By Sharna Johnson: CNJ staff writer

I’ll admit, I was scared Tuesday morning when I saw the black fury mass clinging to a high branch in the tree along my fence-line.

You might wonder why I would be afraid of a cornered animal hanging on for dear life in a tree above my antagonist and madly barking dogs.

Well let’s rewind a bit…

The first incident was last fall when I went out to check on the dogs one evening and found half a skunk a few feet from the porch. Now I suppose he could have crawled into the yard and died, with half his body going dust-to-dust before the other half, but the dogs’ proud wags made it pretty clear they knew something about how it got there.

And sure, I had noticed the smell around the house, but chalked it up to country livin’ — after all, just about any skunk smells like it’s close.

As city dogs thrust into country life, it made sense that they would be a little behind the curve on why the strange cat in the yard was raising its tail instead of running, but one time should be all it takes, right?


How about half dozen times and counting.

You know, Abraham Lincoln once said, “What kills a skunk is the publicity it gives itself,” but I think in the case of my pups, they wait with baited breath for the publicity like E! fans looking for a train wreck.

Yep, it appears my dogs have developed a taste for the skunk game, and I’m beginning to think their objective is to run a skunk into a corner and push to the front of the pack in an effort to get hosed first, kind of like the fans at those outdoor summer concerts. You know, the ones you see running forward toward the fire hoses with their arms in the air yelling “Spray me! … Hey, over here, get me!”

Or maybe they see it more like running through a sprinkler on a warm summer day … “Weeeee…”

My theory is further bolstered by the fact I haven’t found anymore skunk carcasses, leading me to think they figured out they can have more fun if they let them live to spray again another day.
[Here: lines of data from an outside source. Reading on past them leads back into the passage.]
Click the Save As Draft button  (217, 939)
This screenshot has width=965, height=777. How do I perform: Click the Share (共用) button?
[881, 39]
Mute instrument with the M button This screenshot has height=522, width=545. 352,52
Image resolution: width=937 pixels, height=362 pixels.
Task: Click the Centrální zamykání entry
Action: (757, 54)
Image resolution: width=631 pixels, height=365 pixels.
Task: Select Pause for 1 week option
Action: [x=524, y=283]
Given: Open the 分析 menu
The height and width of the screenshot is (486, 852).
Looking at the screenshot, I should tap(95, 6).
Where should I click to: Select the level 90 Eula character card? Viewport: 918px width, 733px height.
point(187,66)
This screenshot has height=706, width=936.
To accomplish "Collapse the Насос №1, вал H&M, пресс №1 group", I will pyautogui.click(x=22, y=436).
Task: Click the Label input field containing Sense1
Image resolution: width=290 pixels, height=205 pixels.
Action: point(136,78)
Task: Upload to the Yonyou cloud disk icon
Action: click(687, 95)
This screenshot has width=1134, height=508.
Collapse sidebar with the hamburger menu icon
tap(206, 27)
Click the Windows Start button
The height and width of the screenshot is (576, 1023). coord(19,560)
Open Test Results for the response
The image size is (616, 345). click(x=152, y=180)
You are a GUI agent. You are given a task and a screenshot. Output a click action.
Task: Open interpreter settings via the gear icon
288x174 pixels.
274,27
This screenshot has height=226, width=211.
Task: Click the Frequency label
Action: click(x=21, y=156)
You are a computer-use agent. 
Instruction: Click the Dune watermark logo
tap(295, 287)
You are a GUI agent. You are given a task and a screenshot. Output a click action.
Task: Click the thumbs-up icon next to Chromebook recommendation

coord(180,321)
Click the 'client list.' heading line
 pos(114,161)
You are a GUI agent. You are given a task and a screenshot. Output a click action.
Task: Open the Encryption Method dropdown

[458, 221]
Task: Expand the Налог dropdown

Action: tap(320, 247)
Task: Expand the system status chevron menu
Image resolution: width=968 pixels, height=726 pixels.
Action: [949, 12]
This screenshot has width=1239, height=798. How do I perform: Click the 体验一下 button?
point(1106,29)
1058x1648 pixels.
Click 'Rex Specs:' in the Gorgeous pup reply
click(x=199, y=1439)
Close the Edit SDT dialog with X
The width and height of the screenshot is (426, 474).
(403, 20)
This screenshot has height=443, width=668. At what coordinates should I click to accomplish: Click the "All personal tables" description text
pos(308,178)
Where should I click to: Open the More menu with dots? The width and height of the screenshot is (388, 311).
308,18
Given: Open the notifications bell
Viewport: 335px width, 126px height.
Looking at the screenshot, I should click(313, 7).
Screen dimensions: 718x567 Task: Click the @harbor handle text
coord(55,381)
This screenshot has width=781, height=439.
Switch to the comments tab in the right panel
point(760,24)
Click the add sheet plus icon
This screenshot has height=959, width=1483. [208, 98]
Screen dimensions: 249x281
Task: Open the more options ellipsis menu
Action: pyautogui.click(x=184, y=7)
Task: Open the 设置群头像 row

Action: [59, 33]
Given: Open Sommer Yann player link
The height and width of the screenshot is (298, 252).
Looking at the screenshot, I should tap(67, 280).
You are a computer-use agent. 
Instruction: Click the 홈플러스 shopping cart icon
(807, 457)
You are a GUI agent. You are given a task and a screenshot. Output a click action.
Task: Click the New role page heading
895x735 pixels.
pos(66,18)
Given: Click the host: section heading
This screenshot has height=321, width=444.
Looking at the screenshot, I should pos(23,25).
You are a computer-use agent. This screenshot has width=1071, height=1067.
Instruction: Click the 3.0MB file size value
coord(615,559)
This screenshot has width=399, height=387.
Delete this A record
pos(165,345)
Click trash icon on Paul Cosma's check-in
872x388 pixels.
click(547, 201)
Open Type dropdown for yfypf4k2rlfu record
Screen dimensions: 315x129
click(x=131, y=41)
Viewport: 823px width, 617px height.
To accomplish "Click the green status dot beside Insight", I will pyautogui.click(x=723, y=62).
And I have to say my pups have become quite successful at the challenge because they have been sprayed at least three times just in the last month or so.

Now I mentioned the smell and you would think that you would know when your dog has been sprayed, but if you’ve never been directly exposed to eau de skunk, you know it doesn’t quite work that way.

What actually happens —until you learn better — is you step outside and instantly smell skunk in the air, which causes panic. “Hear doggy doggies,” you yell, ushering your pals inside.

Everyone safe behind steel fire doors, you can still smell skunk, but of course the outside air followed you inside and the stench is stuck in your nose, right?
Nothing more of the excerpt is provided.